The four leading ladies are extraordinary and I can only surmise that there was some stiff competition during the 1992 awards season for while Jessica Tandy and Kathy Bates received nominations at the Oscars, BAFTAs and Golden Globes, the 'Whistle Stop Cafe' trophy cabinet remained strangely empty.
Rear: Mary Stuart Masterson and Mary Louise Parker Front: Kathy Bates and Jessica Tandy |
There are times when I still find it difficult to believe that the era of black oppression and the Klu Klux Klan actually existed. But then prejudice is still prejudice no matter what the 'colour' and I think about Sarah's Key (which I saw recently at my beloved Phoenix as part of Holocaust Memorial Day) a film that tells the story of the 13,000 Jews rounded up by the French authorities in Paris in 1942 for transportation to Auschwitz and my visit last September to the old ghetto areas of Krakow and the camp itself.
And then I think about the recent 'burkha debate' that has reared its rather unattractive head in various institutions of 'learning' across Europe and of a recent book I read called The Cypress Tree (the Book Nook 2013 #3) by Israeli-born journalist Kamin Mohammadi and it seems to me we've not come so very far at all.

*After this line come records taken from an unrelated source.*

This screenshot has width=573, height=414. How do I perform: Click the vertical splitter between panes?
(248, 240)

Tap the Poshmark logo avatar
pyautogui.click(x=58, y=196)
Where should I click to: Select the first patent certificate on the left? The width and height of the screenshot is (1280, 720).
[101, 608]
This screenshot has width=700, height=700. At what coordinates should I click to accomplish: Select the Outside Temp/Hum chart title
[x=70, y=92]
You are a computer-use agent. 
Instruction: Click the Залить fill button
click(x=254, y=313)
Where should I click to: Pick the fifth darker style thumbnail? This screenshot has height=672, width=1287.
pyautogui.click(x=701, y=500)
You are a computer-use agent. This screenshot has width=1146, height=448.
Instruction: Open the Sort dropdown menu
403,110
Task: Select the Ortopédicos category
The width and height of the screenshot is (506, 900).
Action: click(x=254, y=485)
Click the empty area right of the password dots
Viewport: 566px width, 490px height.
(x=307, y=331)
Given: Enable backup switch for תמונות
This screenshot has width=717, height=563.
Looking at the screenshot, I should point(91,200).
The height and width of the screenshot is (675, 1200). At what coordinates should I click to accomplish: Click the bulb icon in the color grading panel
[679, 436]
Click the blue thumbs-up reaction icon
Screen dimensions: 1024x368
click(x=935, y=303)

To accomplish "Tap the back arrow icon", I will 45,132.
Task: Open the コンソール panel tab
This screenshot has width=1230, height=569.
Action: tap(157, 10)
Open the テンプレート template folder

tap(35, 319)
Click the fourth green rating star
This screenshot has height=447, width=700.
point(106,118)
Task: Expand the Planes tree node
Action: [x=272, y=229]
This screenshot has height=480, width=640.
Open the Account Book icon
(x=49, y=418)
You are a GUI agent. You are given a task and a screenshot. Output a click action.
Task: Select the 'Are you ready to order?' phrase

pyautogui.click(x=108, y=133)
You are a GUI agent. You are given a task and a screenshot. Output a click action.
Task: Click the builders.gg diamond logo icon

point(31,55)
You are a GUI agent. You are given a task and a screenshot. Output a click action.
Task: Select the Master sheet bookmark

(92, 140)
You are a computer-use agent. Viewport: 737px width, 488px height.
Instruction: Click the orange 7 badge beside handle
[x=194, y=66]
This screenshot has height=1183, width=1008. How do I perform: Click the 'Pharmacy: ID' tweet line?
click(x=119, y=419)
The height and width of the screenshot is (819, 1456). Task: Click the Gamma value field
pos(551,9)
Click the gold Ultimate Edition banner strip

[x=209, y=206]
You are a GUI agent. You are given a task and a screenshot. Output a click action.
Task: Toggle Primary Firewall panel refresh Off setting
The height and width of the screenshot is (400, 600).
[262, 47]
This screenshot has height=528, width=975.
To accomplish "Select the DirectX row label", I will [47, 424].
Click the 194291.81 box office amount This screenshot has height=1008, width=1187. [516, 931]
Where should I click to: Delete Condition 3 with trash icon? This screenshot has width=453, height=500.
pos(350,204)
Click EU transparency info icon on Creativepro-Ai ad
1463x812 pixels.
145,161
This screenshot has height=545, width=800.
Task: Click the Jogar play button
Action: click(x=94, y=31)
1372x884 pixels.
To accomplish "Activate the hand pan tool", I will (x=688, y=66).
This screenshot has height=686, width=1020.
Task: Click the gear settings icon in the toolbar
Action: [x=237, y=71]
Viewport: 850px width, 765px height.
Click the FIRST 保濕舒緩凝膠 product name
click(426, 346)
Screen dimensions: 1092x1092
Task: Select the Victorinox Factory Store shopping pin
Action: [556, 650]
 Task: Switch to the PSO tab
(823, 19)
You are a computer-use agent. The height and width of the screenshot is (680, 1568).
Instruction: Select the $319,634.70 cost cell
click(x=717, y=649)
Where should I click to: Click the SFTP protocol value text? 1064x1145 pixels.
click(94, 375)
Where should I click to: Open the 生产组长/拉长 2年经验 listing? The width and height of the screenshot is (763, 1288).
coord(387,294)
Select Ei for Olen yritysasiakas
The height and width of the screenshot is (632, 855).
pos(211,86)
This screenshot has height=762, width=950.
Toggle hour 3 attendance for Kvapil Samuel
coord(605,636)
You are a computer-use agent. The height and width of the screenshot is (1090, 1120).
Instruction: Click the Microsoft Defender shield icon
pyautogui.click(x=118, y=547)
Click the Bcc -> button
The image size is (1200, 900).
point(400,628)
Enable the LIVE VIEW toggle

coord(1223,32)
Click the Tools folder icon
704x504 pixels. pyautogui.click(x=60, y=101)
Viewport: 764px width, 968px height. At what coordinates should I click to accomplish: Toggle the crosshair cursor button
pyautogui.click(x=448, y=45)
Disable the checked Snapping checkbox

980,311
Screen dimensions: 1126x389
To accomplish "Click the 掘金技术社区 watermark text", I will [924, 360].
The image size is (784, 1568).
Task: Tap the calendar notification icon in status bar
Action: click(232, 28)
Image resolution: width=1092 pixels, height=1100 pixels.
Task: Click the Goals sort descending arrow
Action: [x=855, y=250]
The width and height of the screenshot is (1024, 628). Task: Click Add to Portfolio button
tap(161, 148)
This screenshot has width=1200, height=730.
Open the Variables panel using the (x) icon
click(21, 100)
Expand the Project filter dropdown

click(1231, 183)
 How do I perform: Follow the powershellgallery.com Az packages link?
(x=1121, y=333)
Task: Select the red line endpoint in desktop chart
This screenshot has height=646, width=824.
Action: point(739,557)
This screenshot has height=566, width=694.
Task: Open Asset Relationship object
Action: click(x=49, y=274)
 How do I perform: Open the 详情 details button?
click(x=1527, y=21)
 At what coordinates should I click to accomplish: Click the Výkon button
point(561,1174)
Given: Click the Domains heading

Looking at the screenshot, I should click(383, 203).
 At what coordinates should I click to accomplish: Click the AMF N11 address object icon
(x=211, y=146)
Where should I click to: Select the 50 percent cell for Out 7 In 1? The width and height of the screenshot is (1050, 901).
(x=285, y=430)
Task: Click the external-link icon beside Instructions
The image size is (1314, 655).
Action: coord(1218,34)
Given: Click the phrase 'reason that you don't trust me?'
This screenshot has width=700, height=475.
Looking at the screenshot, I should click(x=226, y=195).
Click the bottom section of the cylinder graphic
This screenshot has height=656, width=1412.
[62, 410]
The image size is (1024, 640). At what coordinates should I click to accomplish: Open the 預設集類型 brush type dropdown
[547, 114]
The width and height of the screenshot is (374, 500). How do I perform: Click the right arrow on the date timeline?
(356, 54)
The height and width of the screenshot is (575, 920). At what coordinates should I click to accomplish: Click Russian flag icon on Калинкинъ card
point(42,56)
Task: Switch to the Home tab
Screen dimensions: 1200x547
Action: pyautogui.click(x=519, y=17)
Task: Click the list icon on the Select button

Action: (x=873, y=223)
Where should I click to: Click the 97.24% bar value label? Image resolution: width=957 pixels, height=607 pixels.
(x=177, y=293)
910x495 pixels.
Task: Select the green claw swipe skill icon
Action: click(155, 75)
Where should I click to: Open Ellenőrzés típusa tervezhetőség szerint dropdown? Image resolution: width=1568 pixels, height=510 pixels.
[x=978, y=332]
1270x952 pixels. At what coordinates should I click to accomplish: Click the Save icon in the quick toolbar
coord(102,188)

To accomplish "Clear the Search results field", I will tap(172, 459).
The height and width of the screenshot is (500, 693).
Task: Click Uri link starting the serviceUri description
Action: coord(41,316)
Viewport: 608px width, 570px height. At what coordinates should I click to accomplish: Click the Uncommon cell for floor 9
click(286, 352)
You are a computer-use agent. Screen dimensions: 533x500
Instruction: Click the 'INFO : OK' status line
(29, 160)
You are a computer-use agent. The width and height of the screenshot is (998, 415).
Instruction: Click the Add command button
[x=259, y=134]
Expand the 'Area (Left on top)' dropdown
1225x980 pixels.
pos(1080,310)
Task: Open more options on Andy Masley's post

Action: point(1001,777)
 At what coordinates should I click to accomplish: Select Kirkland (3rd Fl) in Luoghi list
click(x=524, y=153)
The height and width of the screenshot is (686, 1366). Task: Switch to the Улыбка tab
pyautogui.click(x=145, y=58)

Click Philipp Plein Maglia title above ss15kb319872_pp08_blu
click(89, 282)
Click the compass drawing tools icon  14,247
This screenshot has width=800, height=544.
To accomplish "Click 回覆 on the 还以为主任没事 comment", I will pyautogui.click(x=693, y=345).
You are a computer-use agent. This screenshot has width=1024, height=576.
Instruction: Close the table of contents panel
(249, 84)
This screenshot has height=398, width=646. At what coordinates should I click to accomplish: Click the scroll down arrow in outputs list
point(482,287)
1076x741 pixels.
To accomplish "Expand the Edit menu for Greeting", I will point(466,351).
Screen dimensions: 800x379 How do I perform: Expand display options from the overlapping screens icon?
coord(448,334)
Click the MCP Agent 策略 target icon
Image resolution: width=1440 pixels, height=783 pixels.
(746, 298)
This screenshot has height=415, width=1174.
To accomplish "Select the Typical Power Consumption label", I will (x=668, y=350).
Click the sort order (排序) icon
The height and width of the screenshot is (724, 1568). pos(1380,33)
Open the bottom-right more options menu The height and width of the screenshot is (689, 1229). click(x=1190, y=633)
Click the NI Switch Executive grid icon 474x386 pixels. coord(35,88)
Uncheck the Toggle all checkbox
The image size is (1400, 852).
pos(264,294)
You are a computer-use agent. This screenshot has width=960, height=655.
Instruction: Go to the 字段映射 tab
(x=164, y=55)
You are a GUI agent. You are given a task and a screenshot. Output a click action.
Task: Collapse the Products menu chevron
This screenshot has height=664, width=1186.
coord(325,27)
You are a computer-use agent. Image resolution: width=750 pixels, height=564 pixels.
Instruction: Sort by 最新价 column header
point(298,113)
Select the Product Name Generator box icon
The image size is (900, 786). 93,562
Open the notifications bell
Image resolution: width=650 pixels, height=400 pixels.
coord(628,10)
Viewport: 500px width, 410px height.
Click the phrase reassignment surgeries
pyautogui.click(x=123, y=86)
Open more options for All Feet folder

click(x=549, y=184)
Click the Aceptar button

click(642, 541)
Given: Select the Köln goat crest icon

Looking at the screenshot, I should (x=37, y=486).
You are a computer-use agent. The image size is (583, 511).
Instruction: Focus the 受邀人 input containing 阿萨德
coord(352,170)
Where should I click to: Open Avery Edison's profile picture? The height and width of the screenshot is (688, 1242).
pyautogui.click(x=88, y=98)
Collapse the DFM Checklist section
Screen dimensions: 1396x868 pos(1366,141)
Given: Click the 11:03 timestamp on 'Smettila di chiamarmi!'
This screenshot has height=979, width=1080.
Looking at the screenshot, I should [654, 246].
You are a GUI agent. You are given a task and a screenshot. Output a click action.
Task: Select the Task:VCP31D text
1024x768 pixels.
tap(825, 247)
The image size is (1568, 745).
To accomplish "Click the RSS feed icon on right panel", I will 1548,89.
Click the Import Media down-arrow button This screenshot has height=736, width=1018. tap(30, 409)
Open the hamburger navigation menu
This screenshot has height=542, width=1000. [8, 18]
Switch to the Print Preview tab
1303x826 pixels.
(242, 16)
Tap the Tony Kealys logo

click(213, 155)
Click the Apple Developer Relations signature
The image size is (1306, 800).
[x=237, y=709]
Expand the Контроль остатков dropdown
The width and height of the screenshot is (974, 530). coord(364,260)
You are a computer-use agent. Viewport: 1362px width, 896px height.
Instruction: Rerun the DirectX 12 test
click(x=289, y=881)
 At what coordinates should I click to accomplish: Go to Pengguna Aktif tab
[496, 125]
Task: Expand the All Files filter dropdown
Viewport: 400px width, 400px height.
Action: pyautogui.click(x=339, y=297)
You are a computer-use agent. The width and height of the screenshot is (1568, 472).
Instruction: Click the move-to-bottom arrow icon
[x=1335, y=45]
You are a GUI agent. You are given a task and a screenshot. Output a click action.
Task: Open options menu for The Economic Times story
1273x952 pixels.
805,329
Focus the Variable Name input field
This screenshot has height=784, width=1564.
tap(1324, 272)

Anyway, the final credits rolled and I found myself wondering why I'd never watched this movie before. And it strengthened one of my 'resolutions' (for want of a better word - I don't really do resolutions) to branch out from my traditional favourites and to watch some older, unseen films when the comfy couch beckons again on another rainy Sunday afternoon.
2 comments:
One of my favourite films. You've reminded me to watch it again.
Glad to be of service Jack!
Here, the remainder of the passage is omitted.